INSTRUCTIONS FOR THE TASK
Exactly as written, output each of the entries below.

────────────────────

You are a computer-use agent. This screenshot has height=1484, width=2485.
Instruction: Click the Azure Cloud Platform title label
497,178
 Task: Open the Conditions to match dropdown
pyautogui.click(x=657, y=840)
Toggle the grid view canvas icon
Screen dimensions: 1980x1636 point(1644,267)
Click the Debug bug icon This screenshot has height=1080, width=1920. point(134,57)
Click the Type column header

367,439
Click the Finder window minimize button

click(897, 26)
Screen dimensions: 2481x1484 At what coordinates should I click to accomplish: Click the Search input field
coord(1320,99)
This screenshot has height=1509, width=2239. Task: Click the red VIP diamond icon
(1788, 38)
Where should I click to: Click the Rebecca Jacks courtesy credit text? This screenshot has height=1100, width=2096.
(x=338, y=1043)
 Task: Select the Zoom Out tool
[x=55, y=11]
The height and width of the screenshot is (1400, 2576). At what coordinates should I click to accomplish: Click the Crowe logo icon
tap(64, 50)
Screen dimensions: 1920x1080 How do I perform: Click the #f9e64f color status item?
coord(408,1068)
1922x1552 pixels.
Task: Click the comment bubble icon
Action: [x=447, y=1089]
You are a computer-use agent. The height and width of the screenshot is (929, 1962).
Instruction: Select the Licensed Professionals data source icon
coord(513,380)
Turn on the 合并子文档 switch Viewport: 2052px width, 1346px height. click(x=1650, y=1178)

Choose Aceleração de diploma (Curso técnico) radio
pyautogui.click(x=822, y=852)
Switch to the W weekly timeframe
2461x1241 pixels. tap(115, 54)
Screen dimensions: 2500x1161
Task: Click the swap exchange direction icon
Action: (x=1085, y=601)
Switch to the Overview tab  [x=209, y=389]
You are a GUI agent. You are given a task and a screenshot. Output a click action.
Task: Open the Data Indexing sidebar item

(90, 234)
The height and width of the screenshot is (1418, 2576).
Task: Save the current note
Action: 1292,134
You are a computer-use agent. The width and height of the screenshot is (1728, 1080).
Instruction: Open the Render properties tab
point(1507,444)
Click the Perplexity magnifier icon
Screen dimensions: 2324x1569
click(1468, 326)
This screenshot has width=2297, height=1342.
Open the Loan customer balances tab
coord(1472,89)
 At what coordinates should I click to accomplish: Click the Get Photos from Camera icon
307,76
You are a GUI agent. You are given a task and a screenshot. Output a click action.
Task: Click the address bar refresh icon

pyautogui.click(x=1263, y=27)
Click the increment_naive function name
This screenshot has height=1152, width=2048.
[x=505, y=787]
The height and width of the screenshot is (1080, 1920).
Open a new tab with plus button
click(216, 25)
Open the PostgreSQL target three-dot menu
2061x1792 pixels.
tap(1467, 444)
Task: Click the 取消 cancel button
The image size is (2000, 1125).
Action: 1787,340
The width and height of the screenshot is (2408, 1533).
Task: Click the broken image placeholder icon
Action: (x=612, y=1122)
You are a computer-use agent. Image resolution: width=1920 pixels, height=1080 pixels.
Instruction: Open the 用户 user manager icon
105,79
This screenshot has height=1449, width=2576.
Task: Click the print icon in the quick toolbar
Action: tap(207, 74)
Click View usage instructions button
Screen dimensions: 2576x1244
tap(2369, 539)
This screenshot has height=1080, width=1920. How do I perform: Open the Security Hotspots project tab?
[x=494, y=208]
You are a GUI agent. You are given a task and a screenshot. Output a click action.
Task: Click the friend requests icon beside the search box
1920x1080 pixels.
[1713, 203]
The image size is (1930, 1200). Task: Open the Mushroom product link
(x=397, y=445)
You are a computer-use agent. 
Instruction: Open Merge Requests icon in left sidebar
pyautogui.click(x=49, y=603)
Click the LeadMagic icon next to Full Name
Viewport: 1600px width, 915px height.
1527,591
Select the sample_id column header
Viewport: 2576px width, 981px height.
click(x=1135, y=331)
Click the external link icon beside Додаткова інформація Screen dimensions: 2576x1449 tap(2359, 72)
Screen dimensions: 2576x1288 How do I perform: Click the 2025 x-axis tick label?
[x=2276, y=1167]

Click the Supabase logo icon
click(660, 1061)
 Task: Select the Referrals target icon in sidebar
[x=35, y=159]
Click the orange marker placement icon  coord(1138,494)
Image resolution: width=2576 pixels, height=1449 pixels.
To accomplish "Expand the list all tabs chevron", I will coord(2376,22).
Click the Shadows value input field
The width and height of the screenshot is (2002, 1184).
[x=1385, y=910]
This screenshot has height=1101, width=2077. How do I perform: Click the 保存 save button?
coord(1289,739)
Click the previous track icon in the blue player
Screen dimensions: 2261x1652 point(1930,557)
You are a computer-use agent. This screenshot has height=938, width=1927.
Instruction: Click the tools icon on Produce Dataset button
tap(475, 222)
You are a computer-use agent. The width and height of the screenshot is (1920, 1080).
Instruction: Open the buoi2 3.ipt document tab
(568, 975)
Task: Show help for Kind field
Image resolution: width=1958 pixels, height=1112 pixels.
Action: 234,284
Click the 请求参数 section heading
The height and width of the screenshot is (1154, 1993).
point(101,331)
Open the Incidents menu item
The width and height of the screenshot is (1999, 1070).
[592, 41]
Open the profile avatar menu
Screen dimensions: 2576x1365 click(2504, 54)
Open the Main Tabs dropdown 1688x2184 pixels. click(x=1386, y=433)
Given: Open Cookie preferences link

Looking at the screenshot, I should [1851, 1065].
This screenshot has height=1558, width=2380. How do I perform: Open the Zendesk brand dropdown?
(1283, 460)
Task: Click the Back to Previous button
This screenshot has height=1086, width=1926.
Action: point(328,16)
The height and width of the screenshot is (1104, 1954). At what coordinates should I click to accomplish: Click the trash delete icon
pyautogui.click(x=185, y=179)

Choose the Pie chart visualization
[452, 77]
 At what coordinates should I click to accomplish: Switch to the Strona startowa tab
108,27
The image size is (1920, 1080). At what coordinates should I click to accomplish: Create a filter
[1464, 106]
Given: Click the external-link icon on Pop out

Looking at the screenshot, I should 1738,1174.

────────────────────

RESPONSE
You are a computer-use agent. This screenshot has height=1484, width=2485.
Instruction: Click the Azure Cloud Platform title label
497,178
 Task: Open the Conditions to match dropdown
pyautogui.click(x=657, y=840)
Toggle the grid view canvas icon
Screen dimensions: 1980x1636 point(1644,267)
Click the Debug bug icon This screenshot has height=1080, width=1920. point(134,57)
Click the Type column header

367,439
Click the Finder window minimize button

click(897, 26)
Screen dimensions: 2481x1484 At what coordinates should I click to accomplish: Click the Search input field
coord(1320,99)
This screenshot has height=1509, width=2239. Task: Click the red VIP diamond icon
(1788, 38)
Where should I click to: Click the Rebecca Jacks courtesy credit text? This screenshot has height=1100, width=2096.
(x=338, y=1043)
 Task: Select the Zoom Out tool
[x=55, y=11]
The height and width of the screenshot is (1400, 2576). At what coordinates should I click to accomplish: Click the Crowe logo icon
tap(64, 50)
Screen dimensions: 1920x1080 How do I perform: Click the #f9e64f color status item?
coord(408,1068)
1922x1552 pixels.
Task: Click the comment bubble icon
Action: [x=447, y=1089]
You are a computer-use agent. The height and width of the screenshot is (929, 1962).
Instruction: Select the Licensed Professionals data source icon
coord(513,380)
Turn on the 合并子文档 switch Viewport: 2052px width, 1346px height. click(x=1650, y=1178)

Choose Aceleração de diploma (Curso técnico) radio
pyautogui.click(x=822, y=852)
Switch to the W weekly timeframe
2461x1241 pixels. tap(115, 54)
Screen dimensions: 2500x1161
Task: Click the swap exchange direction icon
Action: (x=1085, y=601)
Switch to the Overview tab  [x=209, y=389]
You are a GUI agent. You are given a task and a screenshot. Output a click action.
Task: Open the Data Indexing sidebar item

(90, 234)
The height and width of the screenshot is (1418, 2576).
Task: Save the current note
Action: 1292,134
You are a computer-use agent. The width and height of the screenshot is (1728, 1080).
Instruction: Open the Render properties tab
point(1507,444)
Click the Perplexity magnifier icon
Screen dimensions: 2324x1569
click(1468, 326)
This screenshot has width=2297, height=1342.
Open the Loan customer balances tab
coord(1472,89)
 At what coordinates should I click to accomplish: Click the Get Photos from Camera icon
307,76
You are a GUI agent. You are given a task and a screenshot. Output a click action.
Task: Click the address bar refresh icon

pyautogui.click(x=1263, y=27)
Click the increment_naive function name
This screenshot has height=1152, width=2048.
[x=505, y=787]
The height and width of the screenshot is (1080, 1920).
Open a new tab with plus button
click(216, 25)
Open the PostgreSQL target three-dot menu
2061x1792 pixels.
tap(1467, 444)
Task: Click the 取消 cancel button
The image size is (2000, 1125).
Action: 1787,340
The width and height of the screenshot is (2408, 1533).
Task: Click the broken image placeholder icon
Action: (x=612, y=1122)
You are a computer-use agent. Image resolution: width=1920 pixels, height=1080 pixels.
Instruction: Open the 用户 user manager icon
105,79
This screenshot has height=1449, width=2576.
Task: Click the print icon in the quick toolbar
Action: tap(207, 74)
Click View usage instructions button
Screen dimensions: 2576x1244
tap(2369, 539)
This screenshot has height=1080, width=1920. How do I perform: Open the Security Hotspots project tab?
[x=494, y=208]
You are a GUI agent. You are given a task and a screenshot. Output a click action.
Task: Click the friend requests icon beside the search box
1920x1080 pixels.
[1713, 203]
The image size is (1930, 1200). Task: Open the Mushroom product link
(x=397, y=445)
You are a computer-use agent. 
Instruction: Open Merge Requests icon in left sidebar
pyautogui.click(x=49, y=603)
Click the LeadMagic icon next to Full Name
Viewport: 1600px width, 915px height.
1527,591
Select the sample_id column header
Viewport: 2576px width, 981px height.
click(x=1135, y=331)
Click the external link icon beside Додаткова інформація Screen dimensions: 2576x1449 tap(2359, 72)
Screen dimensions: 2576x1288 How do I perform: Click the 2025 x-axis tick label?
[x=2276, y=1167]

Click the Supabase logo icon
click(660, 1061)
 Task: Select the Referrals target icon in sidebar
[x=35, y=159]
Click the orange marker placement icon  coord(1138,494)
Image resolution: width=2576 pixels, height=1449 pixels.
To accomplish "Expand the list all tabs chevron", I will coord(2376,22).
Click the Shadows value input field
The width and height of the screenshot is (2002, 1184).
[x=1385, y=910]
This screenshot has height=1101, width=2077. How do I perform: Click the 保存 save button?
coord(1289,739)
Click the previous track icon in the blue player
Screen dimensions: 2261x1652 point(1930,557)
You are a computer-use agent. This screenshot has height=938, width=1927.
Instruction: Click the tools icon on Produce Dataset button
tap(475, 222)
You are a computer-use agent. The width and height of the screenshot is (1920, 1080).
Instruction: Open the buoi2 3.ipt document tab
(568, 975)
Task: Show help for Kind field
Image resolution: width=1958 pixels, height=1112 pixels.
Action: 234,284
Click the 请求参数 section heading
The height and width of the screenshot is (1154, 1993).
point(101,331)
Open the Incidents menu item
The width and height of the screenshot is (1999, 1070).
[592, 41]
Open the profile avatar menu
Screen dimensions: 2576x1365 click(2504, 54)
Open the Main Tabs dropdown 1688x2184 pixels. click(x=1386, y=433)
Given: Open Cookie preferences link

Looking at the screenshot, I should [1851, 1065].
This screenshot has height=1558, width=2380. How do I perform: Open the Zendesk brand dropdown?
(1283, 460)
Task: Click the Back to Previous button
This screenshot has height=1086, width=1926.
Action: point(328,16)
The height and width of the screenshot is (1104, 1954). At what coordinates should I click to accomplish: Click the trash delete icon
pyautogui.click(x=185, y=179)

Choose the Pie chart visualization
[452, 77]
 At what coordinates should I click to accomplish: Switch to the Strona startowa tab
108,27
The image size is (1920, 1080). At what coordinates should I click to accomplish: Create a filter
[1464, 106]
Given: Click the external-link icon on Pop out

Looking at the screenshot, I should 1738,1174.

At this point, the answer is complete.